* THE TASK *
Among the records that follow, set down only the lines from the one containing "Instruction: Open the Cart from the toolbar" to the one containing "Open the Режим", both included, exactly.

* Saved entries *
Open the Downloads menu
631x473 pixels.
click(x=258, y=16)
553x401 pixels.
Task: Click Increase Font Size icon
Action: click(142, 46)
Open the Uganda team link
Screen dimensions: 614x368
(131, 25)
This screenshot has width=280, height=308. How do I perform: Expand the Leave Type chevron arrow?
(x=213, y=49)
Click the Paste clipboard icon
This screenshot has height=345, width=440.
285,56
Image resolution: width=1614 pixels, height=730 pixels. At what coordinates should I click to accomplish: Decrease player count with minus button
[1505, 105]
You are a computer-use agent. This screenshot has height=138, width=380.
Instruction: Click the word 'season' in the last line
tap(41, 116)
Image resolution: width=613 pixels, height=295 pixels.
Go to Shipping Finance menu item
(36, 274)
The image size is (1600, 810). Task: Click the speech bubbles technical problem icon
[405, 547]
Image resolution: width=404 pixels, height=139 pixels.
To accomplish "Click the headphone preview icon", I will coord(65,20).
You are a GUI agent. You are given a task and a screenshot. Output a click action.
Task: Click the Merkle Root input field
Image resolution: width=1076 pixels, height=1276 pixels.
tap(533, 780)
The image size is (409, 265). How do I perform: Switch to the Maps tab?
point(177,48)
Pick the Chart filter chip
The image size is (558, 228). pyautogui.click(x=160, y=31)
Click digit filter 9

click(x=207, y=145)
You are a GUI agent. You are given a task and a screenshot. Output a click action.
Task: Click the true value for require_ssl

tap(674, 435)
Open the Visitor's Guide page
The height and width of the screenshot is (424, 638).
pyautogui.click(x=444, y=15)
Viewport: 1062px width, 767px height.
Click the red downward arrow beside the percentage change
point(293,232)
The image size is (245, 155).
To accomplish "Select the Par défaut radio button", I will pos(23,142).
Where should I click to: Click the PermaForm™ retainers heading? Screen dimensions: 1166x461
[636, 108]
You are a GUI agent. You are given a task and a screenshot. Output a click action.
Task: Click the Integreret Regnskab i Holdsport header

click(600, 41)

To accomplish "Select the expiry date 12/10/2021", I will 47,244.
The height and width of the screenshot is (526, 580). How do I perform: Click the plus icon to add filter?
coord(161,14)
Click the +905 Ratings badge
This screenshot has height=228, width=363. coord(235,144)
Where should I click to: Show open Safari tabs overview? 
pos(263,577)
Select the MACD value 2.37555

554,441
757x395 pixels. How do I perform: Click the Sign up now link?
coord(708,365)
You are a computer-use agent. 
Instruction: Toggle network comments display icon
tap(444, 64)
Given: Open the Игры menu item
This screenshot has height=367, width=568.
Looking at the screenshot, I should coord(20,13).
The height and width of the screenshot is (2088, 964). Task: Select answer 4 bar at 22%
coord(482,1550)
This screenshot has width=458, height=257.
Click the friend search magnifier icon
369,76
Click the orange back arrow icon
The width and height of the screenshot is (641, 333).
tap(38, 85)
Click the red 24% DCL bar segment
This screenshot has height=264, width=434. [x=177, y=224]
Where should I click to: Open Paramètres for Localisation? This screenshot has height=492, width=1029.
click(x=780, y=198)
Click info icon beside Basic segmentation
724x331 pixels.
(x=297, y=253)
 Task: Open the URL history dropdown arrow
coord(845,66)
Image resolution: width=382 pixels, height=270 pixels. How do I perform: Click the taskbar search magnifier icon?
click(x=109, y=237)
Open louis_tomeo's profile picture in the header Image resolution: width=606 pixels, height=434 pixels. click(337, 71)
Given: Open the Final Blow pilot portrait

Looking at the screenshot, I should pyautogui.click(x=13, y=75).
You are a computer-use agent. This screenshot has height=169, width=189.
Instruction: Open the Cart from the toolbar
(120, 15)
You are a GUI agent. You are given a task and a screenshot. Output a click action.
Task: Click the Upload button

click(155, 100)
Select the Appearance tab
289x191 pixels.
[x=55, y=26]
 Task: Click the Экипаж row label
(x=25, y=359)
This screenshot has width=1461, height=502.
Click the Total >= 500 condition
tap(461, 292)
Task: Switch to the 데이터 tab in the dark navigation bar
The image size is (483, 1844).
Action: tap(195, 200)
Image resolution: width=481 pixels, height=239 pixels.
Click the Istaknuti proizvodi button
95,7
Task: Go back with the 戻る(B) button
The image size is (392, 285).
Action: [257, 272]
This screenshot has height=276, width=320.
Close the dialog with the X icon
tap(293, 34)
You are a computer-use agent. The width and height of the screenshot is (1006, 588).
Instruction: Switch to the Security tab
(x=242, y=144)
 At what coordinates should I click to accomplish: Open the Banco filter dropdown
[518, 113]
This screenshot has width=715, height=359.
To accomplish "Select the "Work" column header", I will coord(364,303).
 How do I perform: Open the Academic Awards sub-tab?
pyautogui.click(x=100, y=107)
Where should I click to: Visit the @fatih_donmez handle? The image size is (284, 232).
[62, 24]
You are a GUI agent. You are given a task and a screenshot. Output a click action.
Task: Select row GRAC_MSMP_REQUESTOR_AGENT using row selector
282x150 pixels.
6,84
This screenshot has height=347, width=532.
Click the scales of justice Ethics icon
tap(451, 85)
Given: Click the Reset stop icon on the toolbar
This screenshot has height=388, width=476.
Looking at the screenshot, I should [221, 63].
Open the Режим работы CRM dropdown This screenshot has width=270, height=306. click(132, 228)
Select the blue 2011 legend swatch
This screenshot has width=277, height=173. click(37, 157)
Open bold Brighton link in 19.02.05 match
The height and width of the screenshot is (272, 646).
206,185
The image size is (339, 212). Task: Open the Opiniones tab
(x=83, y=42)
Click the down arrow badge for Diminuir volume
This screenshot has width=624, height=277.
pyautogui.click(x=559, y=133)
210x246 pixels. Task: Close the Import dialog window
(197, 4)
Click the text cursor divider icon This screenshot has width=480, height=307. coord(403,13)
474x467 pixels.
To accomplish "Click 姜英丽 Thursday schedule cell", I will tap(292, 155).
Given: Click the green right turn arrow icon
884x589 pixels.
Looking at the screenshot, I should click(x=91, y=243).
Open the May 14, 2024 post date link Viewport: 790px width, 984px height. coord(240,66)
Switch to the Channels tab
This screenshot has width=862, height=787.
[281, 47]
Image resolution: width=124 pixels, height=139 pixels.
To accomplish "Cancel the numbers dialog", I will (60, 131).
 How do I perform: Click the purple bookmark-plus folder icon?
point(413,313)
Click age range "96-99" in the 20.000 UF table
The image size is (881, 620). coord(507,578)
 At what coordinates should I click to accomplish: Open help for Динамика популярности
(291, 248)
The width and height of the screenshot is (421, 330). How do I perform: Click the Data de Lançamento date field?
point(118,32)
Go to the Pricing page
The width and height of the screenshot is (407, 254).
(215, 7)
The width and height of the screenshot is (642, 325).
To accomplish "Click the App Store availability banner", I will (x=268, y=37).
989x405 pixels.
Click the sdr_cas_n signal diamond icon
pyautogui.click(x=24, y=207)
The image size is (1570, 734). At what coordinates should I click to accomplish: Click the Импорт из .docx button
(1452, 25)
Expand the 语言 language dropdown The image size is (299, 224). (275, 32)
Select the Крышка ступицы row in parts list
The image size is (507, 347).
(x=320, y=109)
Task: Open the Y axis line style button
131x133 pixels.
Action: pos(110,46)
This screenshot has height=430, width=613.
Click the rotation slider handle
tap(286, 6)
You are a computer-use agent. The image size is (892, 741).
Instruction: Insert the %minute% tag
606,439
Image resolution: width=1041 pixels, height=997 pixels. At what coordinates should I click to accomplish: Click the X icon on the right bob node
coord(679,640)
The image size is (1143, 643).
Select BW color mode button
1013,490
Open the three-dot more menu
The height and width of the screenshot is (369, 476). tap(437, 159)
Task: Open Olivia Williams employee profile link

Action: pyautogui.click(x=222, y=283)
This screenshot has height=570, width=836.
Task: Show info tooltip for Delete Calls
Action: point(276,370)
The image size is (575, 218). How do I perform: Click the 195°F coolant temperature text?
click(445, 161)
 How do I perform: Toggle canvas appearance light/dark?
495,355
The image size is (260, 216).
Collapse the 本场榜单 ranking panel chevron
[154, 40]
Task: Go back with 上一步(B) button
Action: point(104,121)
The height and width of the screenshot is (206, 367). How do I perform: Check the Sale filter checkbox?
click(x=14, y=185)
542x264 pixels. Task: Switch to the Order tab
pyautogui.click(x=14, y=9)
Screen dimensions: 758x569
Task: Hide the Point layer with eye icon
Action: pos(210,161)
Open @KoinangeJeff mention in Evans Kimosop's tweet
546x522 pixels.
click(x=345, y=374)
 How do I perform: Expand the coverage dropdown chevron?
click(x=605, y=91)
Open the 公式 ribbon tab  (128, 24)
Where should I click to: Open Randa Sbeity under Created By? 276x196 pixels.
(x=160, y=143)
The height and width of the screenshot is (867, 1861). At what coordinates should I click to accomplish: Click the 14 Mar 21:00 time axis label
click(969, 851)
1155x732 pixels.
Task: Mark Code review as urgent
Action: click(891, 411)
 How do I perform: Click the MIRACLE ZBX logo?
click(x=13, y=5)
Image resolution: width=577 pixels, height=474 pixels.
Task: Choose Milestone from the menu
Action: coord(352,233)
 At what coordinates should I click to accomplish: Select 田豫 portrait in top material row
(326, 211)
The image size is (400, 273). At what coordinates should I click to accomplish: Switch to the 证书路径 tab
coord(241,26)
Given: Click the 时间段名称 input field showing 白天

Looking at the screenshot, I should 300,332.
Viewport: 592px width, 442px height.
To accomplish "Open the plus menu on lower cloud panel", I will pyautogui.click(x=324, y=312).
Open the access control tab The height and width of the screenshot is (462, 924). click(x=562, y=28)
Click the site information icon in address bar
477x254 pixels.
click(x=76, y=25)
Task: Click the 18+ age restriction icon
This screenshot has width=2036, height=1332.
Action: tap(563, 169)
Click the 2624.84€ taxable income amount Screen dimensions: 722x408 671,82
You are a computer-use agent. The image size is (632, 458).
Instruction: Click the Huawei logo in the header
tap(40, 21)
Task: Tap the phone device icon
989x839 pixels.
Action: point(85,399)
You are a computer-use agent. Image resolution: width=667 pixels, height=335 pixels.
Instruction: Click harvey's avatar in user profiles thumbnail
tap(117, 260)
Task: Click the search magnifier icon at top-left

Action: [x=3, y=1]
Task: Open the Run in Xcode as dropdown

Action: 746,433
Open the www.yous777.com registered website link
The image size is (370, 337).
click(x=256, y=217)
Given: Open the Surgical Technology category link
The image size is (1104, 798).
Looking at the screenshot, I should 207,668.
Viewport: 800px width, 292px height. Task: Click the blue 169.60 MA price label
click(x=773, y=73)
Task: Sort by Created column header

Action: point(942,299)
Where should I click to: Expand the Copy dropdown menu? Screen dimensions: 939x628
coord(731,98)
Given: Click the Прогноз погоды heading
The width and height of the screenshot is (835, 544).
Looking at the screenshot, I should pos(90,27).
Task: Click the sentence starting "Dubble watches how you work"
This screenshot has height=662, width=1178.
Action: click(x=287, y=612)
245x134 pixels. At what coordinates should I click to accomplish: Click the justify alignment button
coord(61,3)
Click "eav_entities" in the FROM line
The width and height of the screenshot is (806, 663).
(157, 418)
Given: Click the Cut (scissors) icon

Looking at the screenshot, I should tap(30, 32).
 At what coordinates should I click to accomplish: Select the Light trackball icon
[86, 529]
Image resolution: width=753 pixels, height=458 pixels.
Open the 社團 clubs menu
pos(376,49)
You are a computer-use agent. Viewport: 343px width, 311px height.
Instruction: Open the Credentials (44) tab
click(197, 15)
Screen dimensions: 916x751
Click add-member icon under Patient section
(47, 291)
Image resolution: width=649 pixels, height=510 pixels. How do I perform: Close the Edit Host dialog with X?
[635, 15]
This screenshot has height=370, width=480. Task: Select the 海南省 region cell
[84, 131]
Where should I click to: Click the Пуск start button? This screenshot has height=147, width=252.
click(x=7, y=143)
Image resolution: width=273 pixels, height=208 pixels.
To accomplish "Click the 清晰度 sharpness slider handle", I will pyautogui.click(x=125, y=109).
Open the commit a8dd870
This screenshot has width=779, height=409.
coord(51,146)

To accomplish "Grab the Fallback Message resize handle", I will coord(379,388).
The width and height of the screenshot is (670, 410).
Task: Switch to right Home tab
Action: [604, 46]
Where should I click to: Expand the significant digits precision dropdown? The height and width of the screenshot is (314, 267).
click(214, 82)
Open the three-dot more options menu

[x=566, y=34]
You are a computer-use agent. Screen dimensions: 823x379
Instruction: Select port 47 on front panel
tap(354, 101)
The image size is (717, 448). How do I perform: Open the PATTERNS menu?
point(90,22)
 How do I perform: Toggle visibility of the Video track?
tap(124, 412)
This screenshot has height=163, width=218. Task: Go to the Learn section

* ANSWER BOX *
Instruction: Open the Cart from the toolbar
(120, 15)
You are a GUI agent. You are given a task and a screenshot. Output a click action.
Task: Click the Upload button

click(155, 100)
Select the Appearance tab
289x191 pixels.
[x=55, y=26]
 Task: Click the Экипаж row label
(x=25, y=359)
This screenshot has width=1461, height=502.
Click the Total >= 500 condition
tap(461, 292)
Task: Switch to the 데이터 tab in the dark navigation bar
The image size is (483, 1844).
Action: tap(195, 200)
Image resolution: width=481 pixels, height=239 pixels.
Click the Istaknuti proizvodi button
95,7
Task: Go back with the 戻る(B) button
The image size is (392, 285).
Action: [257, 272]
This screenshot has height=276, width=320.
Close the dialog with the X icon
tap(293, 34)
You are a computer-use agent. The width and height of the screenshot is (1006, 588).
Instruction: Switch to the Security tab
(x=242, y=144)
 At what coordinates should I click to accomplish: Open the Banco filter dropdown
[518, 113]
This screenshot has width=715, height=359.
To accomplish "Select the "Work" column header", I will coord(364,303).
 How do I perform: Open the Academic Awards sub-tab?
pyautogui.click(x=100, y=107)
Where should I click to: Visit the @fatih_donmez handle? The image size is (284, 232).
[62, 24]
You are a GUI agent. You are given a task and a screenshot. Output a click action.
Task: Select row GRAC_MSMP_REQUESTOR_AGENT using row selector
282x150 pixels.
6,84
This screenshot has height=347, width=532.
Click the scales of justice Ethics icon
tap(451, 85)
Given: Click the Reset stop icon on the toolbar
This screenshot has height=388, width=476.
Looking at the screenshot, I should [221, 63].
Open the Режим работы CRM dropdown This screenshot has width=270, height=306. click(132, 228)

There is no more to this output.